Saliva – Survival of the Sickest Review

Saliva – Survival of the Sickest
Island/Def Jam, 2004

1. Rock & Roll Revolution
2. Bait & Switch
3. One Night Only
4. Survival of the Sickest
5. No Regrets, Vol. 2
6. Two Steps Back
7. Open Eyes
8. Fuck All Y’all
9. I Want You
10. Carry On
11. Razor’s Edge
12. No Hard Feelings
14. Sex, Drugs & Rock-N-Roll (hidden track)

Current trends in rock music hearken back comparatively to the big hair rock bands of the late ’80s and early ’90s. Rock radio was saturated with 1500 bands that just barely managed to sound different from one another. The formula was tried-and-true, so only the rarest of folks would venture off course. Typically, it would be those stragglers who would stick around longest and create footnotes in rock history. So with great anticipation, one may hope to pick up the latest from Saliva and find something to break them from the Puddle of Nickelcreed slab into which they have long since been lumped.

Unfortunately, there seems to be quite a bit working against Saliva. While they are quite obviously from the South, with many boogie touches occasionally touching throughout their tunes, they’re most certainly under a niche thumb. The record label knows what to expect from them, and they most certainly deliver almost a stereotypical checklist of items. Bombastic Creed-like ballad? “Open Eyes,” check! Angry anthem about how everyone and everything sucks? “Fuck All Y’all,” check! Songs about your rock credibility? Too many to count, check!

In fact, while there’s nothing offensive whatsoever about the disc (aside from language that would make your grandmother weep openly), there’s something particularly irritating to hear song after song about the wonderful but difficult life of a rock star. Opening with “Rock & Roll Revolution,” Saliva kicks off proclaiming, “you’ll never save the world if all you do is whine” and that “real rock ‘n’ roll will never die.” Last I recall, Saliva had no problem tossing aside “real” rock for the rock/rap trend. Granted, it’s been a few years. People can change. The second song, “Bait & Switch,” attempts to explain they were wrong to sell out. I think, anyway. It’s hard to pick out the sincerity when they’re carrying on about playing in front of 30,000 people and waking up between two girls. And would you believe it, this continues on the third track, “One Night Only,” where we as an audience get to hear how great it would be to do the great things Saliva has done if even just once.

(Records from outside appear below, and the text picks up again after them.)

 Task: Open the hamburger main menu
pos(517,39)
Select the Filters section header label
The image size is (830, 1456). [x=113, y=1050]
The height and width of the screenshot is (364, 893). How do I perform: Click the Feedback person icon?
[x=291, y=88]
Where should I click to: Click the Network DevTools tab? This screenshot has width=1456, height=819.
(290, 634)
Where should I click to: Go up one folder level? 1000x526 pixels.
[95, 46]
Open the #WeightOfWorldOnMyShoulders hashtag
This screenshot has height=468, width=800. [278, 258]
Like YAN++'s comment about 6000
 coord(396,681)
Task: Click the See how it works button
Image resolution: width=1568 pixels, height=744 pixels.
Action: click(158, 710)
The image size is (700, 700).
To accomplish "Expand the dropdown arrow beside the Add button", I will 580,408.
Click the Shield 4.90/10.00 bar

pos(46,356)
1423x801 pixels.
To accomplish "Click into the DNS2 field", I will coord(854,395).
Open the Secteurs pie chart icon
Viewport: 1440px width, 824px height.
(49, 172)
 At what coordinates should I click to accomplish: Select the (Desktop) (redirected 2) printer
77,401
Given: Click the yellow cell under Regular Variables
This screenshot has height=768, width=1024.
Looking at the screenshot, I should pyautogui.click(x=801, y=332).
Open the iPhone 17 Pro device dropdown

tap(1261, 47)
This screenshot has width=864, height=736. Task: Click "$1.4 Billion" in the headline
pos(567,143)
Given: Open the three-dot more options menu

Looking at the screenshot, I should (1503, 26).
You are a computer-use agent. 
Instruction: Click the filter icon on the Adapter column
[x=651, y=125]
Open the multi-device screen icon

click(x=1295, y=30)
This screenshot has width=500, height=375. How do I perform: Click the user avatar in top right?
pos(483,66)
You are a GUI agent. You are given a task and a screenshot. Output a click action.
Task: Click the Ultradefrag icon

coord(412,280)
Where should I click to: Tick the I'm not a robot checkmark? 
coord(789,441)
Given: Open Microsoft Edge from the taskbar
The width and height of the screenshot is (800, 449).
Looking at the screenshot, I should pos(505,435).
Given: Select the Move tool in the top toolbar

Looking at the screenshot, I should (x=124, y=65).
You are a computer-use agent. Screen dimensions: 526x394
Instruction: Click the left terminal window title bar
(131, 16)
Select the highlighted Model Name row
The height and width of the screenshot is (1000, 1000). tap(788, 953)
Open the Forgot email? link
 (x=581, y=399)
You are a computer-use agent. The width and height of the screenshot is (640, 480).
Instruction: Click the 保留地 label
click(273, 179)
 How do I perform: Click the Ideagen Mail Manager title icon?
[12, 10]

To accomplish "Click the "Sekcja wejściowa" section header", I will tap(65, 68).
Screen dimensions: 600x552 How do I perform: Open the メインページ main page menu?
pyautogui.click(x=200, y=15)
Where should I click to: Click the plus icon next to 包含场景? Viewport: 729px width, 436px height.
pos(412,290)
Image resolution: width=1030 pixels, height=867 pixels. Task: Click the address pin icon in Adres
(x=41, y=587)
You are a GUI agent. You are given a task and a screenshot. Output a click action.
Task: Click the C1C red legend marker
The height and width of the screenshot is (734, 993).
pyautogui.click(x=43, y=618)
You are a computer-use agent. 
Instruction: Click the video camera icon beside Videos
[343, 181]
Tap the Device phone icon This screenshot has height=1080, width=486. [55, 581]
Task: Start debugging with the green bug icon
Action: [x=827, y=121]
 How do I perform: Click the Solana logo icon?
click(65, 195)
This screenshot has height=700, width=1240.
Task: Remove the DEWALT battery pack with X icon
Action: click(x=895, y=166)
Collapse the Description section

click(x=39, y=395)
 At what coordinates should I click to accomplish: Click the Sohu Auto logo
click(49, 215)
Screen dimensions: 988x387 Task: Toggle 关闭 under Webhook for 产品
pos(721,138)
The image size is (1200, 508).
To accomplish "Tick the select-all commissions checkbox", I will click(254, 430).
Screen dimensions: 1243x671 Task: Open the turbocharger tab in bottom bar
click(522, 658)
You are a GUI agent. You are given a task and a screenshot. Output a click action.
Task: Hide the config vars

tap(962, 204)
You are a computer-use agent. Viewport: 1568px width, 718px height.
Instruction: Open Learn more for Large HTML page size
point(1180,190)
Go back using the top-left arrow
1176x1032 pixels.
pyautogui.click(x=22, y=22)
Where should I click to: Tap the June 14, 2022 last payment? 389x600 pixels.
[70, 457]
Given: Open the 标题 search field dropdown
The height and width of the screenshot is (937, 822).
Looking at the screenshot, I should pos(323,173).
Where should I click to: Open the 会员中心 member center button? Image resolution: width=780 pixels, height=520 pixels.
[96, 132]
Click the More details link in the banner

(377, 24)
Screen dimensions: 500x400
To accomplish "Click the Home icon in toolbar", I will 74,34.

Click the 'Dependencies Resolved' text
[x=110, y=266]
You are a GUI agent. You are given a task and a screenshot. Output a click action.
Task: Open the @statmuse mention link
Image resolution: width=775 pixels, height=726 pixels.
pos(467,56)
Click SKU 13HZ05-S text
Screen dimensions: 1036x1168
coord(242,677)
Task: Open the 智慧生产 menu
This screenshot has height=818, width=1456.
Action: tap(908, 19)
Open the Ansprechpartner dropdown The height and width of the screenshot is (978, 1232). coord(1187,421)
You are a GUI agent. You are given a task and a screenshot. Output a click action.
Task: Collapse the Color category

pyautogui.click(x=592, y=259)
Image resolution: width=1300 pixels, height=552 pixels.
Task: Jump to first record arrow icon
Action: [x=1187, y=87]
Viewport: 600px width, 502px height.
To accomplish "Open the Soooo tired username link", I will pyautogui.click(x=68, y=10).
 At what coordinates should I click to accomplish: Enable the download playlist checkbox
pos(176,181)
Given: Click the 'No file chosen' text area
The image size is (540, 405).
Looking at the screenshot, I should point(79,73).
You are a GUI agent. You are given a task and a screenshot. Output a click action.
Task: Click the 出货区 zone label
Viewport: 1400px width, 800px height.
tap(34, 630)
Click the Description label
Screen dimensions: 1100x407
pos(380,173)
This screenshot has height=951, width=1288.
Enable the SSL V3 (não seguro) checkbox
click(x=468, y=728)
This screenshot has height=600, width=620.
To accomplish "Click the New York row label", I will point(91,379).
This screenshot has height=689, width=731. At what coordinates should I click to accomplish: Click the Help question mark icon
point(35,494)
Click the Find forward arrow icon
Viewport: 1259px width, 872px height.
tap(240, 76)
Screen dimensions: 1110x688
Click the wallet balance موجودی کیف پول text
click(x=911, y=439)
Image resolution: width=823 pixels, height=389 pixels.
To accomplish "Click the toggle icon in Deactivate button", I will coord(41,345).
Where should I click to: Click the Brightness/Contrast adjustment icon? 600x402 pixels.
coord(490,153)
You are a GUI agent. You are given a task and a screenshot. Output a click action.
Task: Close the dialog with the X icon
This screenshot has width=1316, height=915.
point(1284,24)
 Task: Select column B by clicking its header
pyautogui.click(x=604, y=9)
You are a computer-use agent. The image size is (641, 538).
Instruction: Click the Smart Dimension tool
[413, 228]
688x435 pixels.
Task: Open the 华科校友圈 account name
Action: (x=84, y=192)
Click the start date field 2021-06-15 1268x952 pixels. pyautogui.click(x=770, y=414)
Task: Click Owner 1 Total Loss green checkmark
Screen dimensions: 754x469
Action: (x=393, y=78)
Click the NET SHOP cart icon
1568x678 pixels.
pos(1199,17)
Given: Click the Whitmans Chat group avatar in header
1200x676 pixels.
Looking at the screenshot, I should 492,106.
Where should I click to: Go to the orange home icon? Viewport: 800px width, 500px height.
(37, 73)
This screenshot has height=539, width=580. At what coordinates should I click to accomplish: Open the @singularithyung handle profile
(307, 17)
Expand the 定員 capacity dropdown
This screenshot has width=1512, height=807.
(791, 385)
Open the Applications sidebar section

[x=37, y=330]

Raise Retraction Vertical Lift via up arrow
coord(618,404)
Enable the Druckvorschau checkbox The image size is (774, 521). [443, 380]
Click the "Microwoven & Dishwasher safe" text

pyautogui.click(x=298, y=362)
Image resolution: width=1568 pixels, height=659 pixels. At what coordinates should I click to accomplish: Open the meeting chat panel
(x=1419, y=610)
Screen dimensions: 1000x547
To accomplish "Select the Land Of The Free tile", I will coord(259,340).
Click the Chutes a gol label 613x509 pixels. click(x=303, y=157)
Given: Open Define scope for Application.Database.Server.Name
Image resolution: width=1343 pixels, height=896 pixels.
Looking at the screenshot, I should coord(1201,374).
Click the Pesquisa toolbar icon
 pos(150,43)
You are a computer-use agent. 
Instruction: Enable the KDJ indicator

Lyrics aside — because believe me, if you took the words “shit,” “f*ck,” and “yeah” away from Saliva, they would be an instrumental band — the music at least attempts to be somewhat distinctive from the five million soundalikes currently clogging rock radio. They do manage to sneak in an AC/DC influence or two in the title track, plus a straight Skynyrd type track appears with “Razor’s Edge.” Still, if Saliva is trying to push away their trendhopper image, they fail miserably on “No Hard Feelings” and “I Want You,” both completely undistinguishable from anything by Three Doors Down, Default, and countless others.

Actually, funny I should bring that up. In yet another beautiful and touchingly heartfelt song about rock stardom, “Fuck All Y’All,” Saliva actually calls out Default and Nickelback by name as record company sellout whores. The joke writes itself, as pots and kettles all over the world run to find multicolored spray paint.

The biggest hurdle this entire disc has to overcome is that it teeters on the edge of self-parody nearly one too many times. If the band would stop singing about itself and concentrate more on making music, they might not be a bad little band. If the band would fight harder to let their influences show through (and I don’t mean the hand of the record exec stuck up their back), they have the ability to be a little more creative and use their talents for good instead of evil. Survival of the Sickest seems to be battling with itself in its war against mediocrity. If that’s their target, they won’t win until they change or break up.